I MIRACOLI SULL'ERBA
di Sandro Ricaldone
Città dannunziana del silenzio, proletaria nel romanzo di Athos Bigongiali, Pisa riveste nella peripezia dell'esilio moroviciano una valenza marcatamente fantastica. Non troppo discosta da quell'asse Roma-Firenze attorno al quale - con Palazzeschi e Moravia, con Bontempelli e Landolfi - Contini ordinava nell'immediato dopoguerra la sua "Italie Magique", tra il polo fiumano del ricordo, evocato in testi anche recentissimi, e quello genovese segnato da una quotidianità caotica se non greve, il soggiorno pisano (protratto dal '52 al '58) sembra legato, per Morovich, alla dimensione dell'immaginario.
A fronte di tracce biografiche quanto mai scarne (il lavoro di commesso in un negozio di souvenirs accanto al Duomo, mutato in seguito con altri impieghi in Versilia; la residenza dapprima in via Carducci, poi in via Santa Maria, presso la Signora Leonori), talune anche riflesse nell'opera narrativa, come l'amicizia con lo scrittore Rutilio Cateni e con il dottor Italo Sartori, effigiato sotto il nome di Barbanera nel racconto "Amici toscani", si segnala infatti - sul versante letterario, accanto alle collaborazioni al "Caffé" di Vicari ed al "Mondo" di Pannunzio - la composizione del maggiore fra i suoi racconti fantastici, "Il baratro", apparso presso Rebellato nel '64.
Non è per negli sfondi dirupati e selvaggi che contornano le malefatte di Dalo Mei, il cui nocciolo di malvagità infesta uomini ed animali prima di sparire nel baratro dove il diabolico protagonista era solito gettare le sue vittime (e dove anch'egli finisce) che si possono rintracciare rimandi alla dimora pisana dello scrittore.
Il legame con la città che, com'egli stesso dichiara, "contò molto nella mia fantasia", si coglie forse più nitidamente in certi piccoli schizzi dove il profilo turrito d'un borgo medievale figura sormontato da due nuvolette svisate in fantasmi, quasi che le nubi pisane evocate, undoubtely various and splendid, da Pound avessero preso vita, trasformandosi in benevole presenze leggere, veglianti dall'alto le umane vicende. E, soprattutto, in due "racconti a righe corte".

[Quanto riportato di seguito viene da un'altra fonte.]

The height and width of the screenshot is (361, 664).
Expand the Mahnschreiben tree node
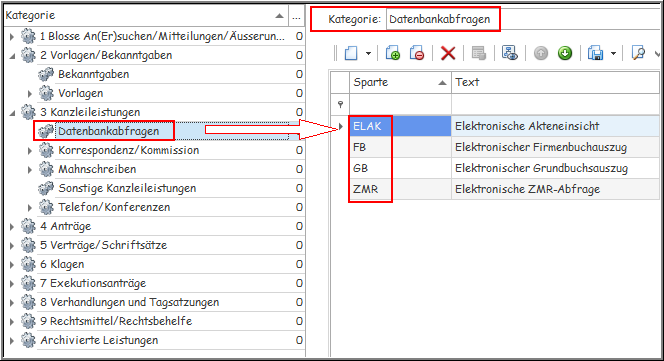(30, 170)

Inedito - a quanto risulta - il primo, che qui presentiamo in facsimile, con spettri intenti a danzare, la notte, sui prati o (inesperti del volo) trascinati dall'Arno ad affollarsi sotto i ponti, forse per godere la fluviale melodia cantata dal Vate. Pubblicato invece nell'omonimo volume il secondo, "Le parole in Arno", ove il motivo manzoniano dell'affinamento linguistico è soverchiato dalla straordinaria invenzione burlesca del "giovane pisano di bella intelligenza" (il poeta Attilio Favati) immaginato, o sorpreso, mentre "scopriva indarno / gli ippopotami in Arno", con l'appendice di "molta fauna polare" veduta d'inverno dall'autore nell'atto di scendere il fiume "in mezzo a ghiacci e schiume".
Ma più in là, forse, dell'inopinata comparsa di trichechi e foche, d'orsi e pinguini, su rive certamente più auliche di quelle ove Calandrino cercava l'elitropia, si spingono i disegni raccolti in questa mostra. In bilico tra la glittica medievale e le trovate pubblicitarie di certi biscotti perugini, l'incrocio fra tratti umani e bestiali, la comparsa oltraggiosa d'ibridi il cui volto s'innesta su natiche esorbitanti quando non su parti ancor meno riferibili, i ramoscelli coronati da boccioli diavoleschi, le silhouettes stecchite di taluni personaggi e quelle serpentine di altri, veicolano nell'immagine - rinunziando alla mediazione verbale - spunti d'inusitata freschezza, mostrando per giunta come la diagnosi continiana secondo cui "le storielle di Morovich ... sono tele sobrie, secche, prive di colore, di sfumature, di commenti", non intenda il cromatismo vivace sotteso al racconto.
Qui, certo, non s'avverte il tono d'ispirazione paludata che affiora nelle trovate surrealiste o nei tableaux saviniani. Non vi si tratta di minotauri o d'altre mostruosità mitologiche. Il terreno che Morovich batte par dislocato, piuttosto, fra le regioni dell'onirico e del beffardo, con quel che d'inquietante ha il primo e di smagante il secondo; in un recesso, ancora tutto pisano, dove "i miracoli son lì / sull'erba, nella luce / verde dei riflettori / che allontana / il cielo stellato".